Abstract: PO0981
Association Between the Urinary Proteome and Diabetic Retinopathy in the DIRECT-Protect 1 and 2 Trials
Session Information
- Diabetic Kidney Disease: Clinical - 1
October 22, 2020 | Location: On-Demand
Abstract Time: 10:00 AM - 12:00 PM
Category: Diabetic Kidney Disease
- 602 Diabetic Kidney Disease: Clinical
Authors
- Rotbain Curovic, Viktor, Steno Diabetes Center Copenhagen, Gentofte, Denmark
- Magalhães, Pedro, Mosaiques Diagnostics, Hannover, Germany
- Hansen, Tine, Steno Diabetes Center Copenhagen, Gentofte, Denmark
- Mischak, Harald, Mosaiques Diagnostics, Hannover, Germany
- Rossing, Peter, Steno Diabetes Center Copenhagen, Gentofte, Denmark
Background
Diabetic retinopathy (DR) is a complication of paramount importance in type 1 and type 2 diabetes. Given the association of DR and diabetic kidney disease (DKD), we investigated the association between the urinary proteome and the presence and deterioration of DR in individuals with type 1 and type 2 diabetes.
Methods
Baseline proteomic analysis was performed in both the DIRECT-Protect 1 and 2 studies in a random selection of 800 and 821 subjects respectively. The DIRECT-Protect studies were designed to assess the effect of candesartan in relation to development of DR endpoints. DIRECT-Protect 1 was considered the discovery cohort and DIRECT-Protect 2 the validation cohort.
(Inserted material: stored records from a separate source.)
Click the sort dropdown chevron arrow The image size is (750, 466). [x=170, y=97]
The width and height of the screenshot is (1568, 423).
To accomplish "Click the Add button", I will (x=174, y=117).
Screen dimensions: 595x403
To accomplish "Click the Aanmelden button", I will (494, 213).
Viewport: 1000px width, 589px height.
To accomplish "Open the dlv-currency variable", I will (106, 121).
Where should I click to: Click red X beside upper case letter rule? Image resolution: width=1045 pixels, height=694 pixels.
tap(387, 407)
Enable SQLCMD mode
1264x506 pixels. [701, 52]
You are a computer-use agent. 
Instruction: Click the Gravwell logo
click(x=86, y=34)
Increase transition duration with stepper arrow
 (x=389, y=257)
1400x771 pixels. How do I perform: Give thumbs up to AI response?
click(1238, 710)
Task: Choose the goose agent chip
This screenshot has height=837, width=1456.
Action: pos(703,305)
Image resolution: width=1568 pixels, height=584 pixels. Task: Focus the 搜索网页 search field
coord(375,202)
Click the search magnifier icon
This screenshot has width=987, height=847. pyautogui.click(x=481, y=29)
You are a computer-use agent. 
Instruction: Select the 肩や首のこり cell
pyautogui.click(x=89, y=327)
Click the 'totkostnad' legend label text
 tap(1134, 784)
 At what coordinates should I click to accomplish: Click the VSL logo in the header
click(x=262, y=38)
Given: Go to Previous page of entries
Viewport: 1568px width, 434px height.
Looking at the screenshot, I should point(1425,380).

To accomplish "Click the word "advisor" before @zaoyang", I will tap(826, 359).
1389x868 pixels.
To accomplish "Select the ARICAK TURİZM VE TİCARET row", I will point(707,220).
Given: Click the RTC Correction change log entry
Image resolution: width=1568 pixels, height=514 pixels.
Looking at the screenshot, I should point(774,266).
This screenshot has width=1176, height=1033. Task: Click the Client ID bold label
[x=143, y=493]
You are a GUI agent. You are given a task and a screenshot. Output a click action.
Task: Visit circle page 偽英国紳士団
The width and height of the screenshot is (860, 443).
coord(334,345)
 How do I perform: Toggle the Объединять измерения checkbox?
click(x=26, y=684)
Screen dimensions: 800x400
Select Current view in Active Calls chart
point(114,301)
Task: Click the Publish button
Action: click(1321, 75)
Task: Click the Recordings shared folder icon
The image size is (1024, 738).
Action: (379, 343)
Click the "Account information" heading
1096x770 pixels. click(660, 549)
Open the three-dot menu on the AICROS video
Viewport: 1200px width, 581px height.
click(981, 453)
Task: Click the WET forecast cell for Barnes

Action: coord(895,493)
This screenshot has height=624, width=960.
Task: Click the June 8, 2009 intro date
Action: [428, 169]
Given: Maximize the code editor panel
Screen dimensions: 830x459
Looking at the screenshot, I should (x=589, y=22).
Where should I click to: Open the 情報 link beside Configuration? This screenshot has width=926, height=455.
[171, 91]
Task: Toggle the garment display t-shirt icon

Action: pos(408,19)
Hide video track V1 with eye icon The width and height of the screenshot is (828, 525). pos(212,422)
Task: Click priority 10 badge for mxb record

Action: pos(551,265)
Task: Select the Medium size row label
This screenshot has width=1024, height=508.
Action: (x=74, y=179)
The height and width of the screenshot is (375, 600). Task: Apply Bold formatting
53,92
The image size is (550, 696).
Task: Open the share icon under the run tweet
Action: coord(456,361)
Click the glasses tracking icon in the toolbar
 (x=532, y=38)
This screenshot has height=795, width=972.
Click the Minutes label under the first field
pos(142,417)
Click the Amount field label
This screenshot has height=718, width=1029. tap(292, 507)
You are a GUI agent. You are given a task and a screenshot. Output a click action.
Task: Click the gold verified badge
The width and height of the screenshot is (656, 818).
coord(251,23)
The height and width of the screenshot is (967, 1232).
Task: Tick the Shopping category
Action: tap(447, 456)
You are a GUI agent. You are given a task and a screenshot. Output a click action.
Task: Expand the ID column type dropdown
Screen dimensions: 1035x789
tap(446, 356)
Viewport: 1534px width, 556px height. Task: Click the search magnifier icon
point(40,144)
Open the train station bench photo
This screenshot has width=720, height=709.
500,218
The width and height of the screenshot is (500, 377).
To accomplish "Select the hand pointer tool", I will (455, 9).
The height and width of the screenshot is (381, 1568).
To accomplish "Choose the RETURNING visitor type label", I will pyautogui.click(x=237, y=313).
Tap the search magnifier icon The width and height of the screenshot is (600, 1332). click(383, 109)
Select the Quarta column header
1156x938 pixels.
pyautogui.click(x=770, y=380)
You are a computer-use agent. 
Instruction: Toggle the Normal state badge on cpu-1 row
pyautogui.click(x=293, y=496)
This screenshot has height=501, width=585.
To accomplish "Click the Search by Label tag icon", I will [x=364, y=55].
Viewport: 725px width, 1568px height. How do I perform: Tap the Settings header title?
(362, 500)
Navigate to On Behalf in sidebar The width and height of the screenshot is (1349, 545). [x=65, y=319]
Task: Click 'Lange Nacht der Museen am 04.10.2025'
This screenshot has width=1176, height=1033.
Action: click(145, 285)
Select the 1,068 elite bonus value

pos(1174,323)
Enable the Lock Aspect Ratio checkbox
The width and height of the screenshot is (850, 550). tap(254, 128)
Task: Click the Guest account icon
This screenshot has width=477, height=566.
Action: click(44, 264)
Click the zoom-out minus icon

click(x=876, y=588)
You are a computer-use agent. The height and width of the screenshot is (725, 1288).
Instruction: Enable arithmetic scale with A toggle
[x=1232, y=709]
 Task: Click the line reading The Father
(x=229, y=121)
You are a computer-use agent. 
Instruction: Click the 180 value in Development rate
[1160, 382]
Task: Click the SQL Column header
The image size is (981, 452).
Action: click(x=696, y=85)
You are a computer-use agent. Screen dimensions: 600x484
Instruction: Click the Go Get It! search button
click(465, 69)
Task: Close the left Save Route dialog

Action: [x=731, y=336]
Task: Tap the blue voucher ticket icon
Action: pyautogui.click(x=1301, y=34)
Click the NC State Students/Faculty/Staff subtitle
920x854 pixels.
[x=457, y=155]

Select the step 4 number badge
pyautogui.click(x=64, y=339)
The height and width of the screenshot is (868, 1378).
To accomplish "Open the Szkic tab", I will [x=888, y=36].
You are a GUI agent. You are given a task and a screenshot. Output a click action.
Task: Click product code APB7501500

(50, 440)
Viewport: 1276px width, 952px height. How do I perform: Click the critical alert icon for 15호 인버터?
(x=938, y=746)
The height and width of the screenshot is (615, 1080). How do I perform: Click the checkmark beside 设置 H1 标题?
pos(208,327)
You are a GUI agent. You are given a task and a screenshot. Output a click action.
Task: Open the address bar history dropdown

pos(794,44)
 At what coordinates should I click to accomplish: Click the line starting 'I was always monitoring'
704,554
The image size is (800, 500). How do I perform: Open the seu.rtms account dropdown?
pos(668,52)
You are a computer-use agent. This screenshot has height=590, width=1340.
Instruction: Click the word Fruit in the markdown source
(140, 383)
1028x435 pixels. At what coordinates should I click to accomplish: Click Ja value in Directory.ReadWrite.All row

Endpoints were defined as a two-step (RET2) or three-step (RET3) change in DR score according to the Early Treatment Diabetic Retinopathy Study (ETDRS) protocol. Urinary peptide levels were correlated to baseline DR score in the discovery cohort. Thereafter, identified peptide fragments were investigated for association to baseline DR score in the validation cohort and for development of endpoints in both cohorts, adjusted for sex, age, diabetes duration, smoking, total cholesterol, HbA1c, systolic blood pressure, urinary albumin excretion rate, serum creatinine, and randomization group at baseline.
Results
Follow-up ranged from 4.0-4.7 years. Eleven out of 427 peptide fragments were inversely associated to baseline DR in the discovery cohort after adjustment. In multivariate Cox regression analyses lower alpha-1 type I collagen (COL1A1) (seq. ApGD~, GKNG~, and LDGA~) was significantly (p<0.05) associated to the development of RET2 and lower COL1A1 (seq. LDGA~) and COL3A1 (seq. EDGK~) to RET3. However, when attempting to validate these results, only a KER12 fragment was inversely associated to baseline DR in the validation cohort, as well as to development of RET3. Furthermore, lower levels of one COL1A1 fragment (seq. AEGS~) was associated to development of RET2 in the validation cohort.
Conclusion
Several urinary peptide fragments were associated to the presence and worsening of DR in type 1 diabetes. However, this could not be validated in type 2 diabetes, and the identified peptide fragments were not conclusively associated to deterioration of DR across both cohorts.